Bir rüya gördüm, tam net hatırlamıyorum. Ama uyandığımdan bu
yana belli belirsiz görüntüler gözümün önüne geliyor.
Yormadım, genelde yormam da zaten.
Ve her şeyi iyi hatırlasam da rüyalarımı unutmakla
meşhurumdur.
Bilahare konudan uzaklaşmamak lazım. Rüyamda bir imtihana
tabi tutuldum. Ama sanki bunu önceden biliyordum.
Çöl desem değil, şehir desem değil garip bir yerde büyükçe
bir hendek vardı. İçerisinde bir grup insan. Kötü niyetli olduklarını
düşünmedim ama çok dostane de görünmüyorlardı.

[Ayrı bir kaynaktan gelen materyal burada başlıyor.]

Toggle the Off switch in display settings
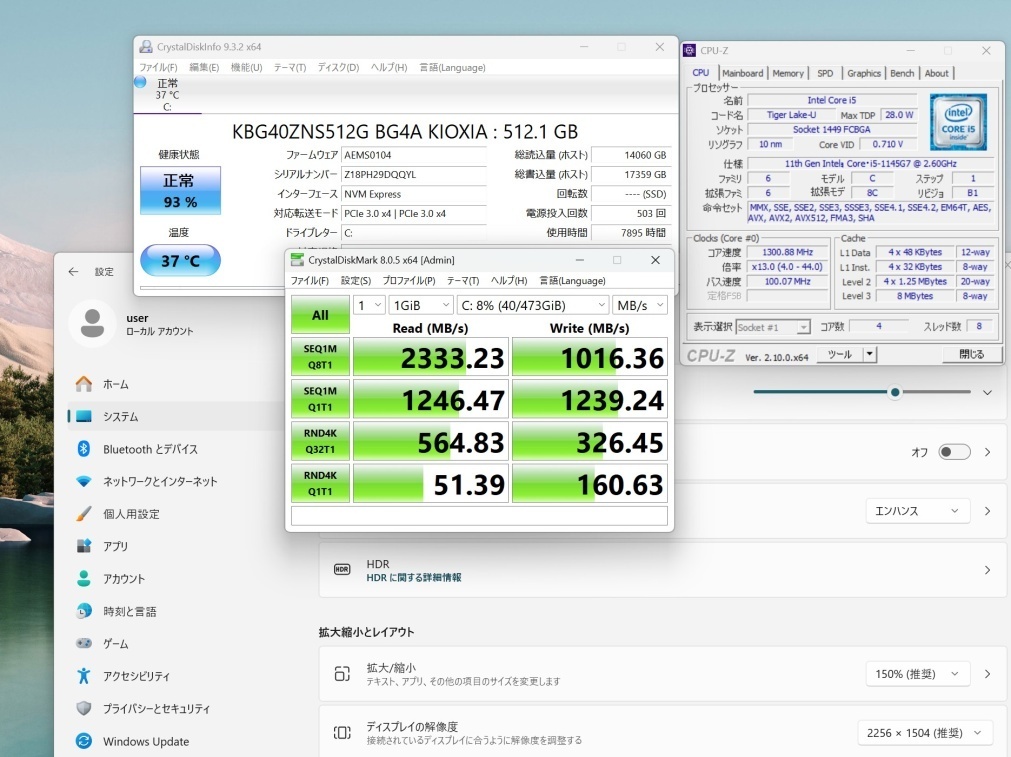 coord(953,452)
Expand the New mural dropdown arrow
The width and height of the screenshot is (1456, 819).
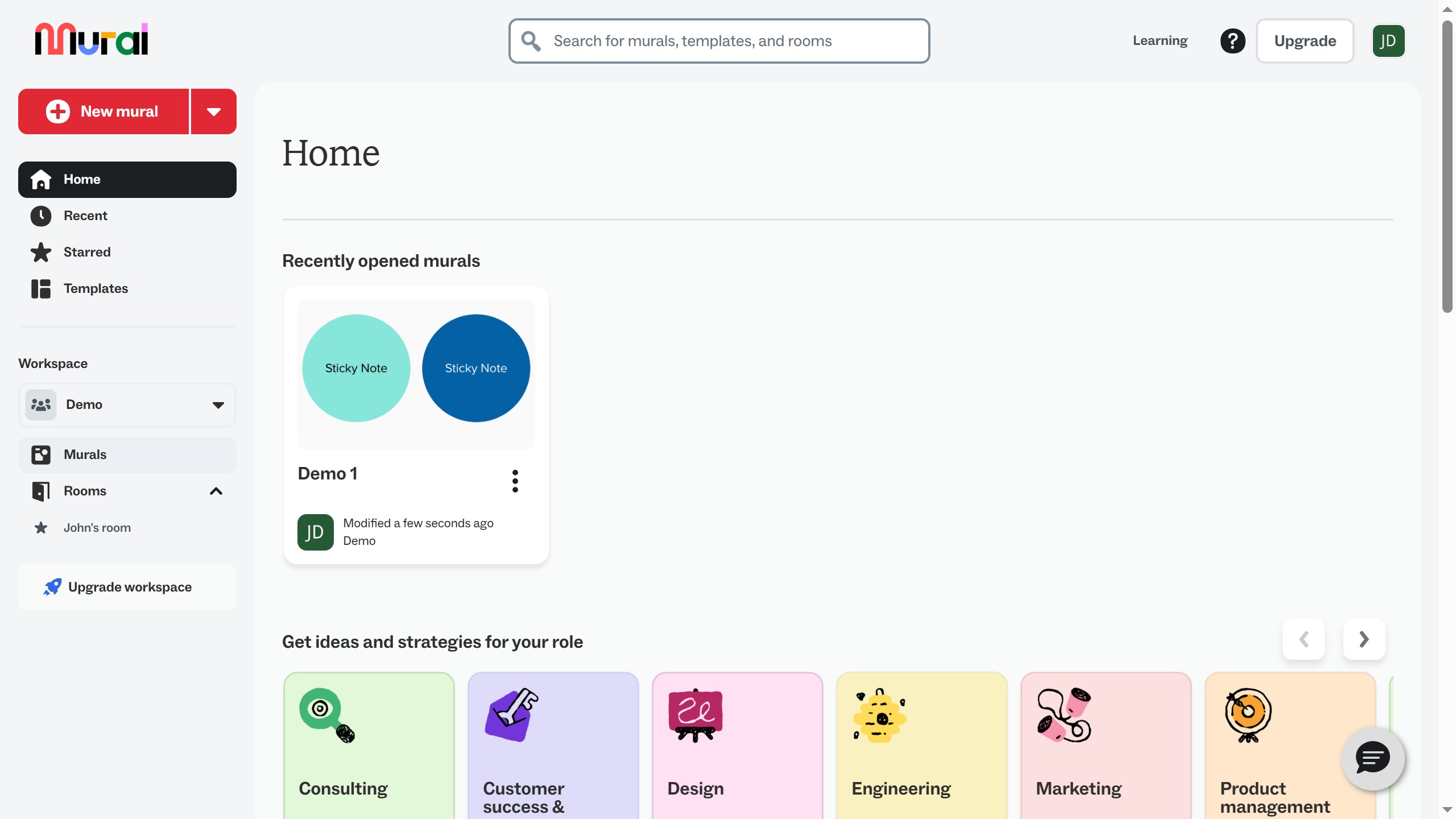214,111
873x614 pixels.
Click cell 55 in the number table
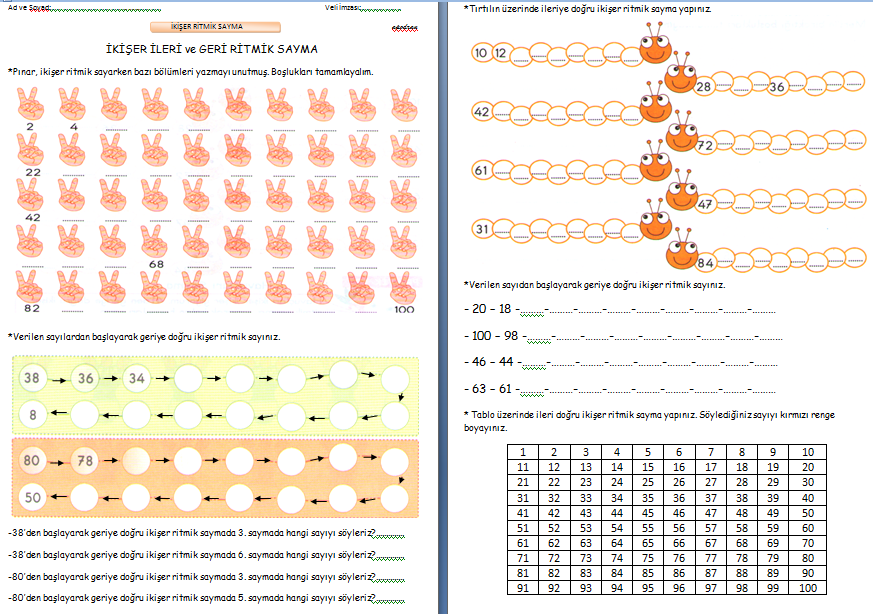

Rüyamda bir kabullenme yaşadım.
O insanların ellerinin arasında biri vardı. Onu kurtarmak
için önce onu sevdiğimi kabul etmem gerekiyordu.
Bir süre teveccüh etmedim, hendeğin içinde olup biten her
şeyi kenardan izledim. O kocaman oyuk o gencecik çocuğun bedeniyle nasıl
daralmıştı.
Ben kabul edene kadar birçok kişi o genci kurtarma çabasına
girdi. Ama kim bir çaba sunduysa mayası tutmadı.
Bana yalvaran gözlerle bakan bir kadın vardı ve bir de adam.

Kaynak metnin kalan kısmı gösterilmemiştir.